● **Document extract**
----------------

I firmly believe in the teaching power of mistakes and in actively doing something about your current situation instead of being hung up on the past. I do not have the time to passively wonder “what could have been” if I had chosen different friends, different clubs, and had focused more on my academics than on the anxieties of the immediate moment. Active regret only brings about a tentative sense of despair, one that will leave you lost and unsure of what to do next. This is no way to move on.
High school is not about “finding” yourself. It is about laying a path for your future and setting a precedent for who you want to forge yourself into. And that future does not end in college; it does not end with your first promotion, nor anywhere else. Your treatment of friends and strangers, your attentiveness to your academic work (and later to your profession), and your willingness to participate in altruistic pursuits, all contribute to who you are and who you become. Your decisions create you. And if your decisions do not come from an authentic place, then you are not authentic.
I know I haven’t always been — and am still not constantly — authentic. I’ve made many choices that are not in line with what I feel, not true to my morals nor what I believe should be done. Sometimes these choices were made on a whim, sometimes they were made to cater to someone else’s fragile ego and feelings. Over the years, it has been such decisions that I have had to work to undo or, at the very least, abandon to pursue a more authentic existence in which my choices reflect who I really feel I am.
This is my final stand against all things superficial, I suppose. High school is a pressure cooker, a paradise for the ambitious, and a place where many shallow concerns can sweep away the strongest sailor. A word to the young, to the unsure, and to the ones who are lost in an endless sea of indecision and anxiety: be authentic in your decisions. Do not live looking back with regrets. Live looking forward, holding tight the lessons of the past. There is more to life than high school, and there is more to high school than the worries of yesterday.

----------------

(Excerpt from a dataset)
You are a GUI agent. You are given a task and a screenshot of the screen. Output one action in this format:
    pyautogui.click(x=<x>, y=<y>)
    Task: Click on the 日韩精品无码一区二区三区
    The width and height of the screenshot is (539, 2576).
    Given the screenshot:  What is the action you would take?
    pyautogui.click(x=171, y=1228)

----------------

● **Required actions**
**1)** Reproduce the essay on authenticity word for word, starting at "High school is not" and running down to "are not authentic.".
**2)** Summarize the essay on authenticity in two sentences.

● **List of solutions**
**1)**
High school is not about “finding” yourself. It is about laying a path for your future and setting a precedent for who you want to forge yourself into. And that future does not end in college; it does not end with your first promotion, nor anywhere else. Your treatment of friends and strangers, your attentiveness to your academic work (and later to your profession), and your willingness to participate in altruistic pursuits, all contribute to who you are and who you become. Your decisions create you. And if your decisions do not come from an authentic place, then you are not authentic.

**2)** The writer rejects dwelling on past regrets and argues that high school is about laying a path toward the person one wants to become, since a person's decisions create who they are and inauthentic decisions make a person inauthentic. Admitting to many past choices that went against personal morals, the writer urges the young and unsure to be authentic in their decisions and to live looking forward while holding tight the lessons of the past.